Battle of Chancellorsville "Hooker's Strategy" May 1-4, 1863
"And now, beware of rashness. Beware of rashness, but with energy and sleepless vigilance, go forward, and give us victories," was the fatherly advice President Abraham Lincoln wrote to Gen. Joseph Hooker upon appointing him to command the Union Army of the Potomac in January 1863. The army was badly demoralized, having been defeated by the Rebel army in the December battle at Fredricksburg and by the weather on the equally disastrous "Mud March." Hooker worked tirelessly to turn the army around, and by spring he had what he described as "the finest army on the planet." The 135,000-man force was fit and well equipped, and their morale was restored.

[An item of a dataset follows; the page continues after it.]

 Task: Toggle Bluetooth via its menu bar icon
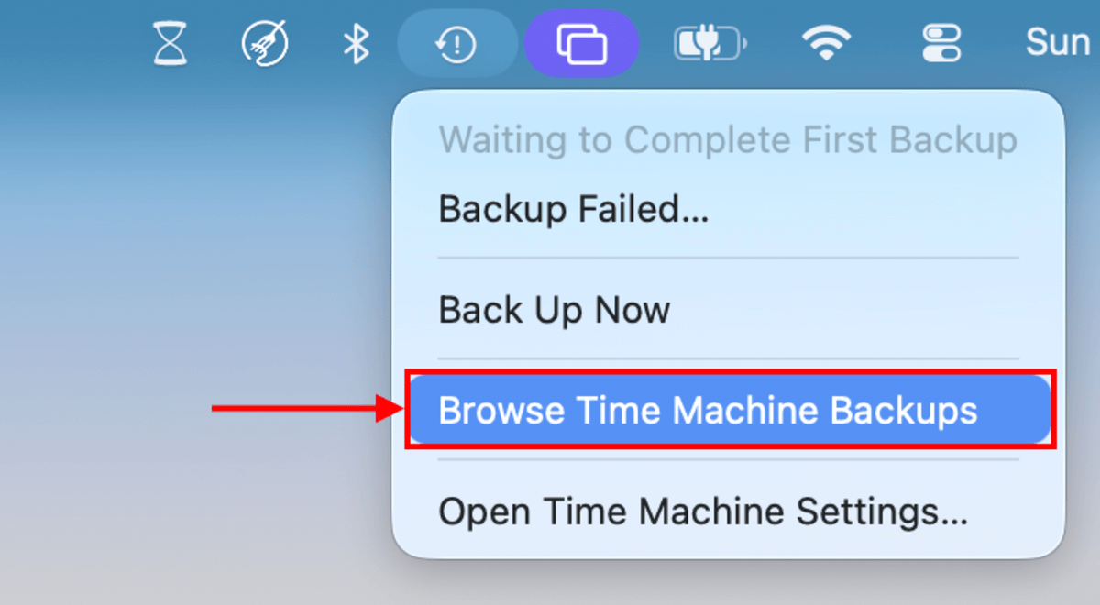tap(355, 43)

At Fredricksburg, VA., across the Rappahannock River from Hooker's army, sat the 60,000-man Confederate Army of Northern Virginia, commanded by Gen. Robert E. Lee. While Hooker was rebuilding his army, Lee's men suffered horribly from reductions in rations and lack of shoes, clothes, and blankets. Two divisions under Gen. James Longstreet had been sent to North Carolina to forage for provisions, lessening Lee's supply problems but also losing him the service of a reliable commander and 13,000 men.
Hooker developed a brilliant strategy to defeat Lee. Utilizing his overwhelming superiority in numbers, Hooker decided to leave a large force across the river from Lee, and send the rest of his army on a rapid march 20 miles up the Rappahannock to cross at Kelly's Ford. That force would sweep down onto Lee's rear, and the Rebel army would be destroyed between the two Union wings.

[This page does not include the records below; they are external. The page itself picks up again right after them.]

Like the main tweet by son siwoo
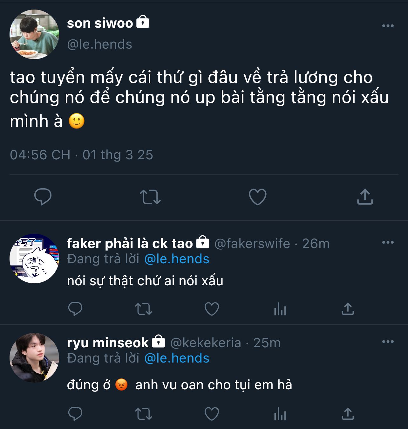408x429 pixels. coord(257,197)
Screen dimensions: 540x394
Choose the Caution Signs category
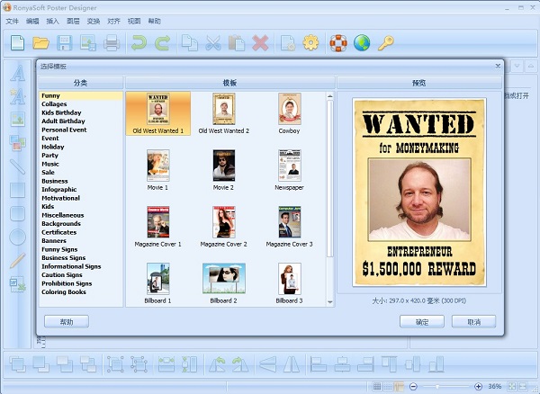[x=66, y=274]

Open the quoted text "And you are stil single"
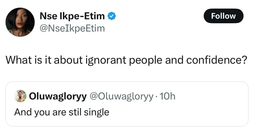[x=62, y=112]
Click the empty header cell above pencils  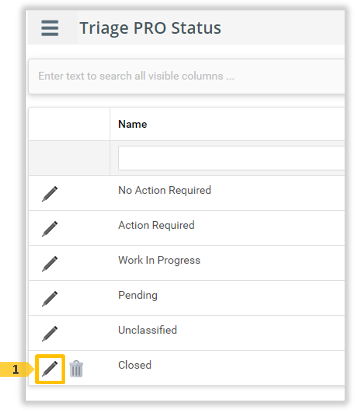(x=69, y=124)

The Union soldiers set out the morning of April 27 and by the 30th had made the crossing and were passing through a tangled overgrown expanse known as the Wilderness, only 10 miles from Fredricksburg. At noon the different corps began arriving at a 50-acre clearing at a crossroads where an imposing brick mansion with white columns, the Chancellor House, was located.
Fascinating Fact: The Chancellor House, a holstery in the Wilderness, had lent its name to the crossroads, which was named Chancellorsville.